Mesothelioma differential expression

To investigate the molecular events controlling malignant transformation of human pleural cells, we compared constitutive gene expression of mesothelioma cells to that of pleural cells. Using cDNA microarray and high-density filter array, we assessed expression levels of > 6500 genes. Most of the highly expressed transcripts were common to both cell lines and included genes associated with stress response and DNA repair, outcomes consistent with the radio- and chemo-resistance of mesothelioma.
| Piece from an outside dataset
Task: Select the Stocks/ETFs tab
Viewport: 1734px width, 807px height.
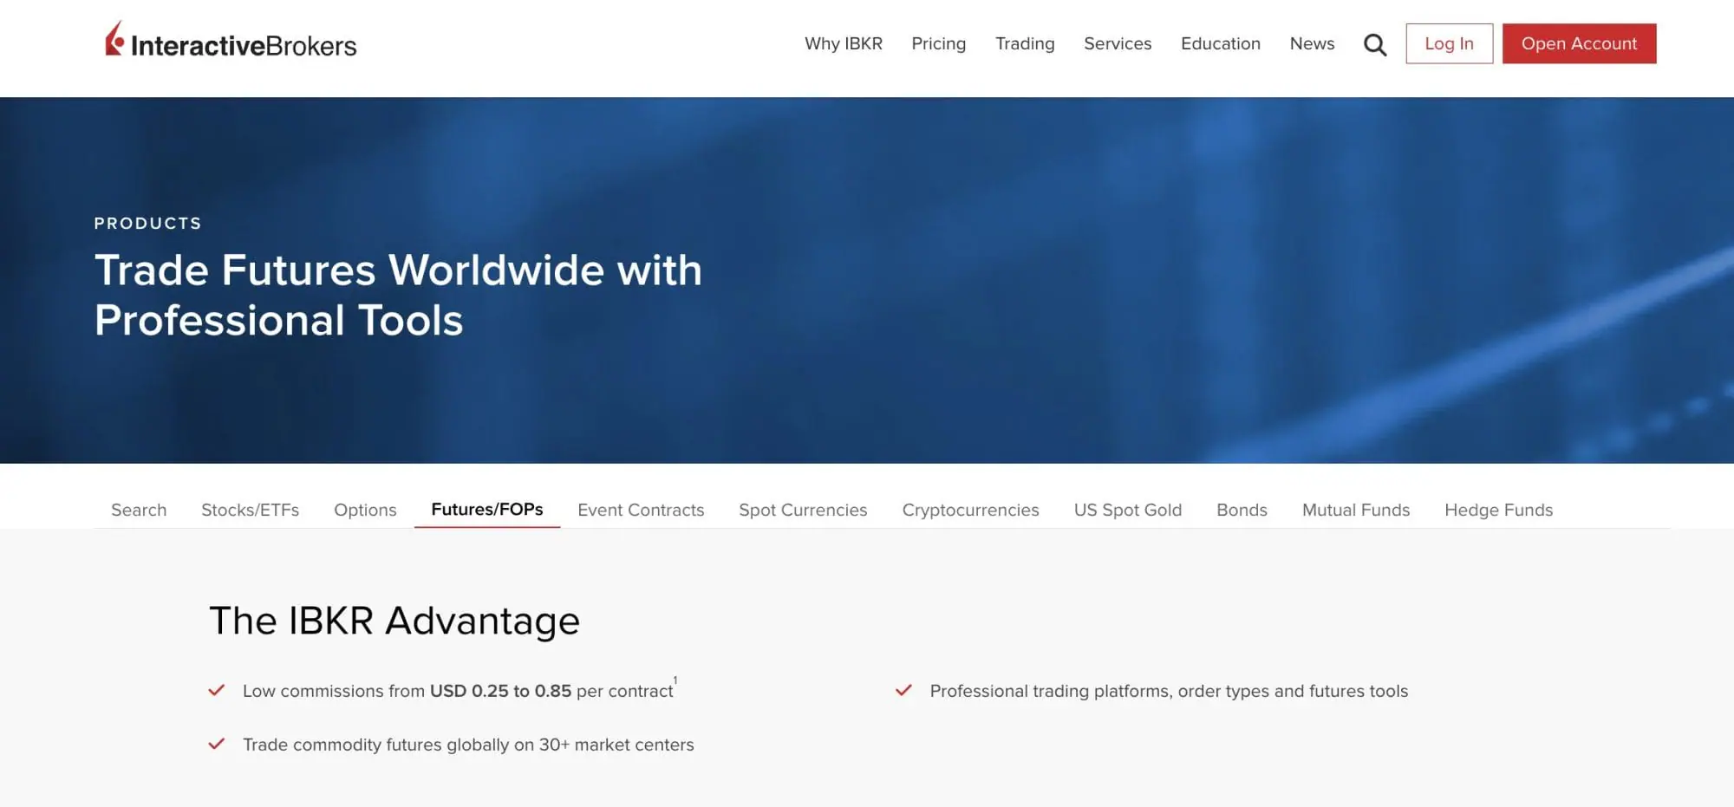Action: [250, 510]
Interestingly, of the fewer than 300 genes that differed between cell lines, most functioned in (i) macromolecule stability, (ii) cell adhesion and recognition, (iii) cell migration (invasiveness), and (iv) extended cell division Keywords: c-DNA array from Incyte Pharmaceuticals™, cell line comparison Target cDNA was generated from 1 μg polyadenylated mRNA that was reverse transcribed to produce cDNA and labeled either with Cy3 (MSTO-211H) or Cy5 (Met-5A) dUTP. The average intensity of the Cy3 fluorescence divided by the average intensity of the Cy5 fluorescence equaled 0.97 (balance coefficient), indicating similar labeling efficiency for each set of target cDNAs. Target cDNA was hybridized on Incyte Pharmaceuticals™ arrays containing 6356 probes with sequences complementary to 4311 human genes and 2045 human expressed sequence tags (ESTs) (Unigem V™, Genome Systems Inc., St Louis, MO, USA). Dye-swaps were performed. More than 600 probes were internal and external controls. Inclusion criteria were derived from an image recognition algorithm for each cDNA in the analysis and included a fluorescent signal from the cDNA exceeding a signal to background ratio of 2.5 and the cDNA covering its grid location on the microarray for >40%. In this study, genes were considered differentially expressed (DE) if the change was >2.0-fold. The cDNAs corresponding to genes of known function were sorted by enzyme, function or pathway cluster analysis using a Gemtools software (v2.4.2, Incyte Pharmaceuticals, Freemont, CA, USA).